Extracted records
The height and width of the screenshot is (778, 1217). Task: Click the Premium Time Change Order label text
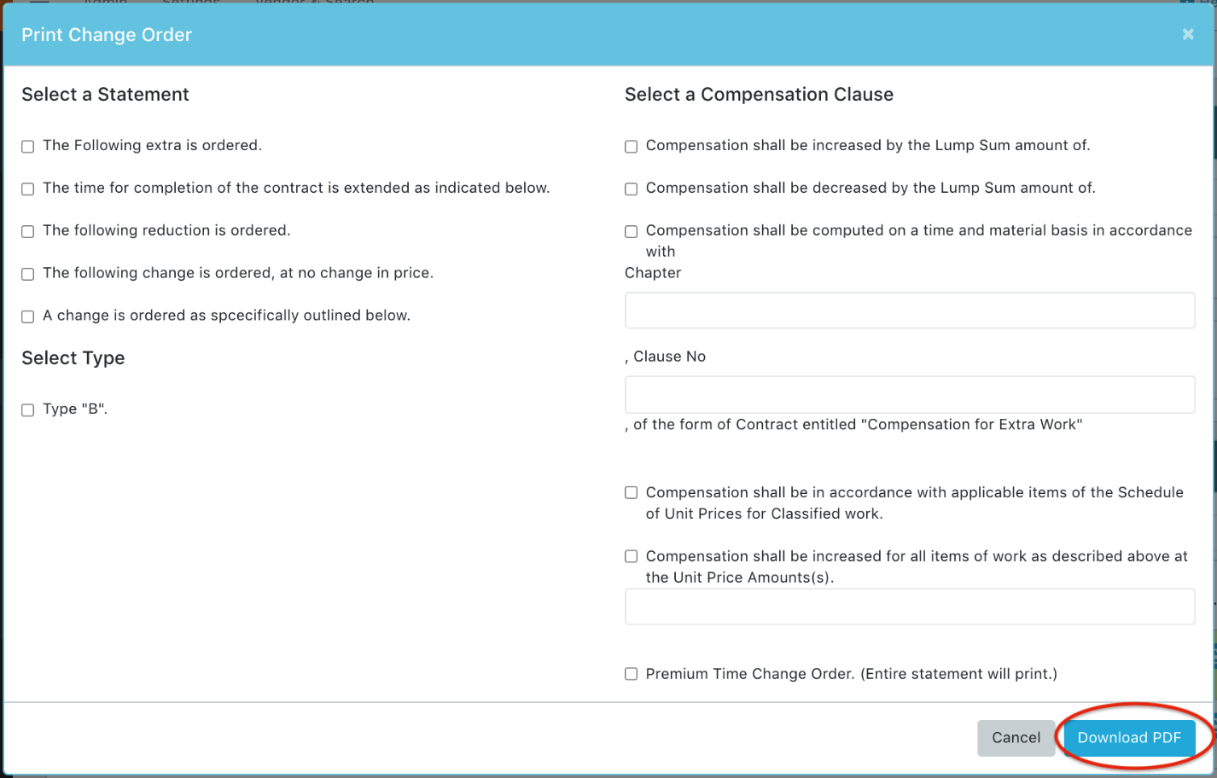tap(851, 674)
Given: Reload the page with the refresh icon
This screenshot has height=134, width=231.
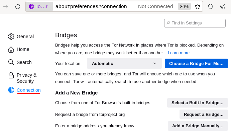Looking at the screenshot, I should click(x=18, y=6).
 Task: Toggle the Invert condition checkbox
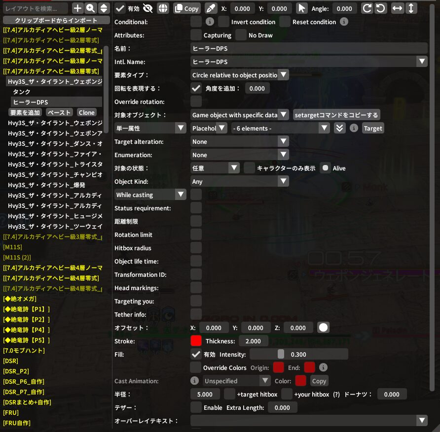point(224,22)
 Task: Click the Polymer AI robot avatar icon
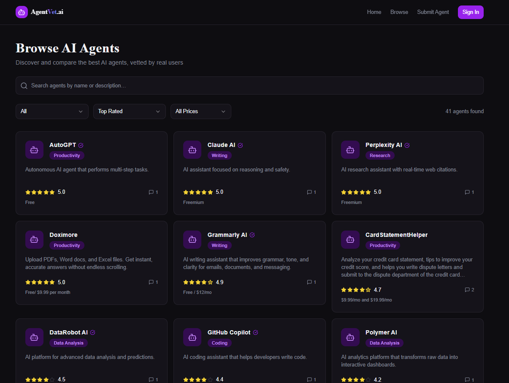click(x=350, y=337)
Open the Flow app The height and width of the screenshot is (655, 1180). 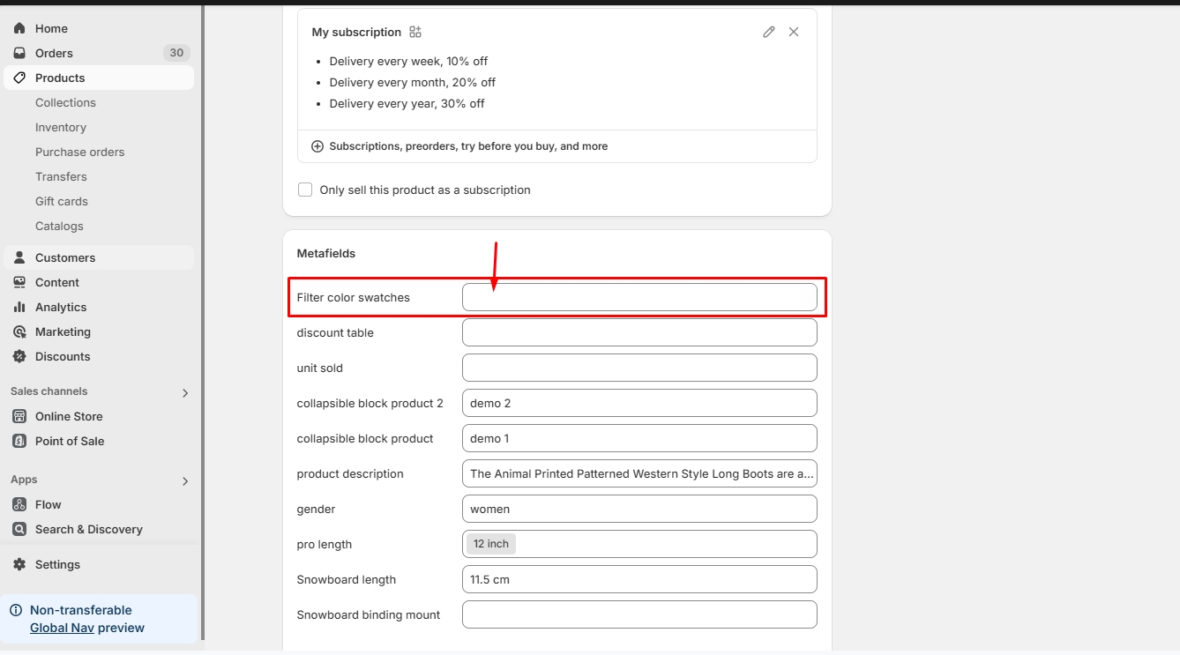49,504
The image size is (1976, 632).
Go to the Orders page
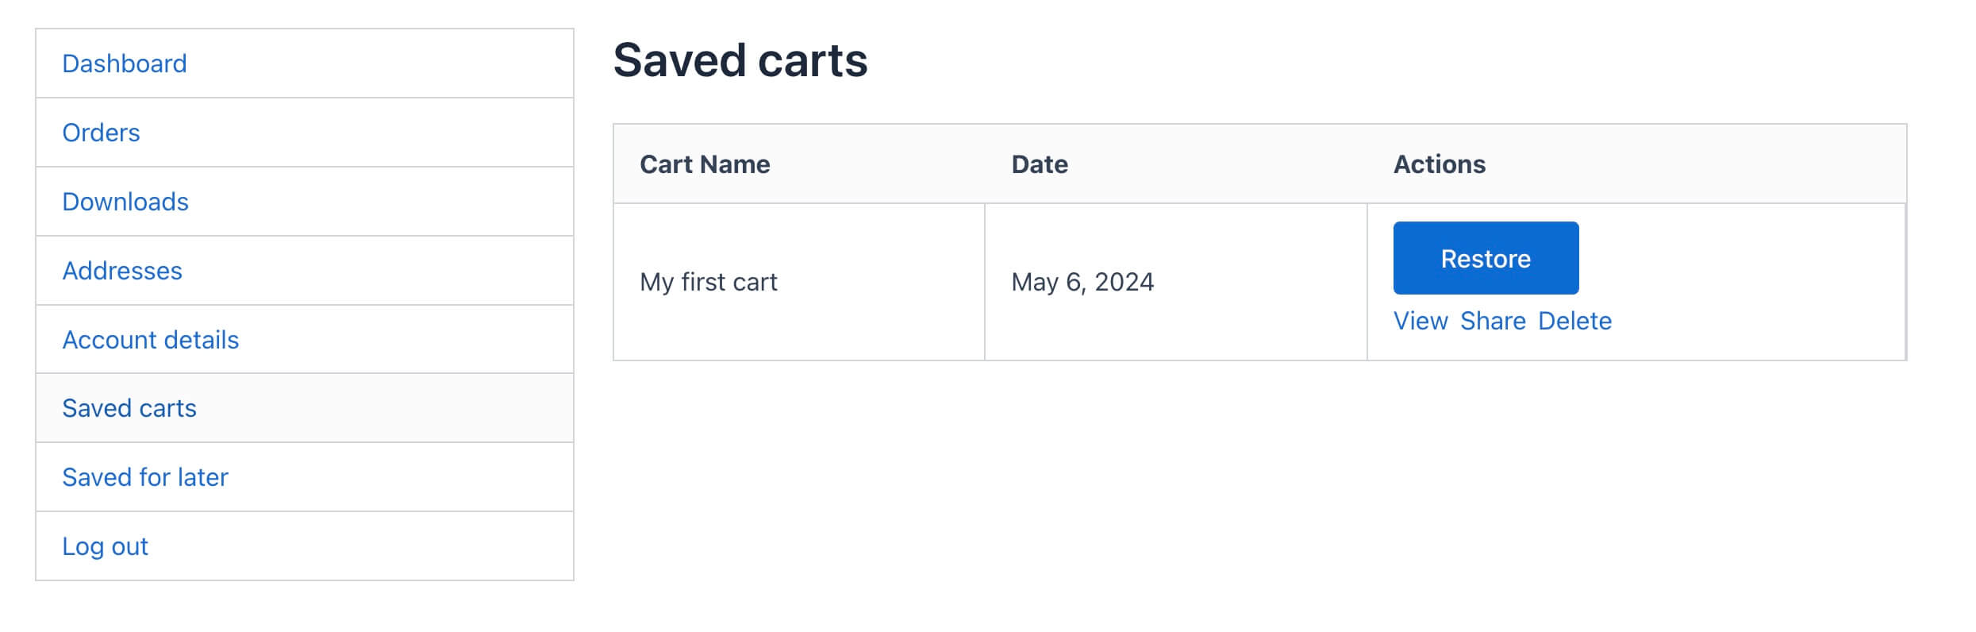(x=101, y=133)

Task statement
Write out again, exactly, only the lines from the beginning of the material above to the line that holds "Given: Reload the page with the refresh icon", both ends included, and no pictures.

Response below
The height and width of the screenshot is (778, 1217). Task: Click the Premium Time Change Order label text
tap(851, 674)
Given: Reload the page with the refresh icon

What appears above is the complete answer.